The Thread is a temporary public activation to hold space for grief and connectivity.

Visitors to the installation at The Rail Park in Philadelphia are invited to sit on a bench in the booth-inspired structure and use the disconnected rotary phone to “call” their lost loved ones. This intimate shelter, under sumac trees and sky, offers a way to keep the thread of connection and conversation with those that are unreachable.

It is a space for reflection and remembrance, for listening and laughter, for stories and silence, for tears and tenderness, for comfort and catharsis.

We are all grieving.

The impact of the collective crises in recent years including the COVID pandemic, the opioid epidemic, and deaths due to gun violence, have devastated our city. We need spaces of care and healing.

We offer The Thread, and the tangible use of the phone, to provide a container for connection to and expression of grief.

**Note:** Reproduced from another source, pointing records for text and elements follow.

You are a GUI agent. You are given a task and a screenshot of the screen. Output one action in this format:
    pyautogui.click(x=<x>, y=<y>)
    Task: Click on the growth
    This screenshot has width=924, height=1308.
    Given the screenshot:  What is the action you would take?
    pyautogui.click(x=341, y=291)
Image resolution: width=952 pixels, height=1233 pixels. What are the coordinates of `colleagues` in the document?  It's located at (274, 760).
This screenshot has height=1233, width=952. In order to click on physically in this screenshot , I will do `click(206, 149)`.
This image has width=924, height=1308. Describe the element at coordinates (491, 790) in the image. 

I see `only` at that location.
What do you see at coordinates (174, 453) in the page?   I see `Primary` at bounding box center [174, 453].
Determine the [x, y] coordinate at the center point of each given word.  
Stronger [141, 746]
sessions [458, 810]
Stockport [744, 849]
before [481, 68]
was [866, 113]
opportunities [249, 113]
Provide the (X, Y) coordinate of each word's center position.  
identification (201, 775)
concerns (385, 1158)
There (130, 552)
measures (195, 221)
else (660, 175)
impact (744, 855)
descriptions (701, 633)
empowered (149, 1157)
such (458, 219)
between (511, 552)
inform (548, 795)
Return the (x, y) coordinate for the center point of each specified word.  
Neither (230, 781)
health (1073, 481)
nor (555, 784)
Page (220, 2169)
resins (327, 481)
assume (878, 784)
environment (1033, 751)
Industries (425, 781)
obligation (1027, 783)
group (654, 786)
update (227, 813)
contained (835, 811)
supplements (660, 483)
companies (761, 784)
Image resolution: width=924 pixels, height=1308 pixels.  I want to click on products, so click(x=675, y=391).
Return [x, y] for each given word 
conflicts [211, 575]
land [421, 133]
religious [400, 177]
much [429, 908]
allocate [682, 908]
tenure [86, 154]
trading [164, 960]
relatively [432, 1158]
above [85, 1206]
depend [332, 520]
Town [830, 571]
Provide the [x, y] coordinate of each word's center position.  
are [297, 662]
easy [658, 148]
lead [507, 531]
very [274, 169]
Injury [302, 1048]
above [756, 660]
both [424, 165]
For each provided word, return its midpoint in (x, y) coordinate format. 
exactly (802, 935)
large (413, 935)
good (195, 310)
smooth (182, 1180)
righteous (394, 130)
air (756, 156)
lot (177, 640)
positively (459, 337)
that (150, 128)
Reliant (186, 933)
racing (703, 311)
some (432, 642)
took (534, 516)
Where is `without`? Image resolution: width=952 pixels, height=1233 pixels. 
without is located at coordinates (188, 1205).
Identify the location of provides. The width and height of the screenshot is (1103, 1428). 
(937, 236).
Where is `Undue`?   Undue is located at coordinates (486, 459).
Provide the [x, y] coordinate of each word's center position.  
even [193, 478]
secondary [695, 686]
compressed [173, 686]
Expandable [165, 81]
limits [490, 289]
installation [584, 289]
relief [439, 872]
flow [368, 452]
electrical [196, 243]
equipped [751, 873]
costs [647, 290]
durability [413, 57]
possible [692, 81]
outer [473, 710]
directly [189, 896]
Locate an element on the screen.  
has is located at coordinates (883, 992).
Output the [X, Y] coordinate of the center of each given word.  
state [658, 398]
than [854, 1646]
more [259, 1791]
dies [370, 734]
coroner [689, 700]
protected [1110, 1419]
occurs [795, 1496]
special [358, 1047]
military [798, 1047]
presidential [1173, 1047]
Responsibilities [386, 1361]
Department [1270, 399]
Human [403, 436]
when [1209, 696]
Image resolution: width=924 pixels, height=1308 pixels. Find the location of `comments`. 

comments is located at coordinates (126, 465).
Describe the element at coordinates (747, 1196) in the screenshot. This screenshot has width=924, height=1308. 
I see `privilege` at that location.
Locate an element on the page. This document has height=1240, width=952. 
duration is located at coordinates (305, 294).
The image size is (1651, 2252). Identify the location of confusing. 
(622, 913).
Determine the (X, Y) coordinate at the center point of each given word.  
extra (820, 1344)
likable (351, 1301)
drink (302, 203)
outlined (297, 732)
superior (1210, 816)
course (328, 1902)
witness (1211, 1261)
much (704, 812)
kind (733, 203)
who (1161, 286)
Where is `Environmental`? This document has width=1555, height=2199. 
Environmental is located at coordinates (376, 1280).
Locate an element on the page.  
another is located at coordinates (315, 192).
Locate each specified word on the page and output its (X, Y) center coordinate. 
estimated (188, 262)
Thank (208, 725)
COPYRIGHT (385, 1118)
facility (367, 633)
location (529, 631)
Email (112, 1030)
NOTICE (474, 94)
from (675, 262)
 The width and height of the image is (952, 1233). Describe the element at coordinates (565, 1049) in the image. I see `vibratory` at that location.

Your absence has gone through me
Like thread through a needle.
Everything I do is stitched with its color.
— W.S. Merwin

The Inspiration

Our project is inspired by the Wind Phone, created by Itaru Sasaki in Iwate Prefecture, Japan, in 2010. After his cousin’s death, Sasaki set up an old telephone booth in his garden to continue to feel connected to his cousin, "Because my thoughts couldn't be relayed over a regular phone line, I wanted them to be carried on the wind." The 2011 Tōhoku tsunami resulted in the deaths of over 15,000 people in the Tōhoku region. Sasaki subsequently opened the wind phone to the public to allow visitors to call their friends and family who had died in the disaster. It has since been visited by over 30,000 people.